Ich möchte deshalb an dieser Stelle gar nicht so weit gehen und die infame Unterstellung in den Raum werfen, dass die alea in vollem Bewusstsein rhetorische Tricks anwenden würde, um von der intellektuellen Schaumschlägerei ihrer Texte und der eigenen Unfähigkeit, auch nur ein einziges kohärentes Argument zu verfassen, abzulenken; Vielmehr bin ich, dank meiner ferndiagnostischen Superkräfte, zu dem Schluss gekommen, dass die kognitive Dissonanz, ausgelöst von ihrem radikalem Selbstbild in Verbindung mit einem höchst bürgerlichen Kern, einige Meisterstücke der Mentalgymnastik in ihren Köpfen ausgelöst hat. Diese sind durch ihr eigenes Unterbewusstsein getäuscht worden, in Form einer Subtraktion dissonanter Kognitionen:
Einfach gesagt: Sie ignorieren und verdrängen ihr bürgerliches Verständnis von Politik.
Vielleicht wird die Lektüre meines Textes euch in eurem schwierigen Trauerprozess helfen, zuerst zerstörerische Wutausbrüche auslösen, dann den Gedanken an einen politischem Kompromiss unserer gegenteiligen Positionen in euren Kopf setzen und, nach einem kurzem Umweg durch ein tiefes Tal der Depression, den die Hoffnungslosigkeit jeglicher bürgerlicher Politik in einem Menschen hervorruft, euch schließlich den Weg zur heilsamen Akzeptanz eurer Bürgerlichkeit weisen…
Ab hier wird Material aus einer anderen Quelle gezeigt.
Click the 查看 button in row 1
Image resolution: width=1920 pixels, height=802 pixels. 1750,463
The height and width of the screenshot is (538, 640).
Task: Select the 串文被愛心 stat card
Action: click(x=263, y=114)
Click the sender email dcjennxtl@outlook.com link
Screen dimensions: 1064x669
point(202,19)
Ich schreibe diesen Text ja auch, um mein tiefstes Mitgefühl mit eurem erbarmungswürdigen Zustand auszudrücken; Ich weiß, euer Verlust ist schwer! Doch wo sich eine Türe schließt, da entriegelt sich auch die Schleuse in den Bundestag: Es warten Talkshows, Diäten und Chauffeure auf euch, denn die Tore der bürgerlichen Politik stehen euch in eurem zukünftigen Werdegang offen!
Nun, ich werde ab jetzt mein allerbestes geben, den Sarkasmus zu unterdrücken, zumindest so weit mir das irgendwie möglich ist. Ich bin halt auch nur ein Mensch und gerade solch eine Erwiderung, wie sie die alea verfasst hat, macht ein solches Unterfangen ziemlich schwierig.
Habt denn ein wenig Nachsicht über die eine oder andere Spitze, die ich mir dann doch nicht verkneifen konnte. Den Gebrauch von Stilmitteln habe ich auch nicht gescheut. Seht es als die notwendige Würze, um den Diskurs weiterhin scharf zu halten, wir wollen ja auch Spaß am Lesen haben!
Der politische Inhalt wird aber im Vordergrund stehen und vielleicht gelingt es mir sogar der alea die Tomaten der bürgerlichen Politik von den Augen zu nehmen und sie durch die Gleitsichtbrille der Anti-Politik zu ersetzen.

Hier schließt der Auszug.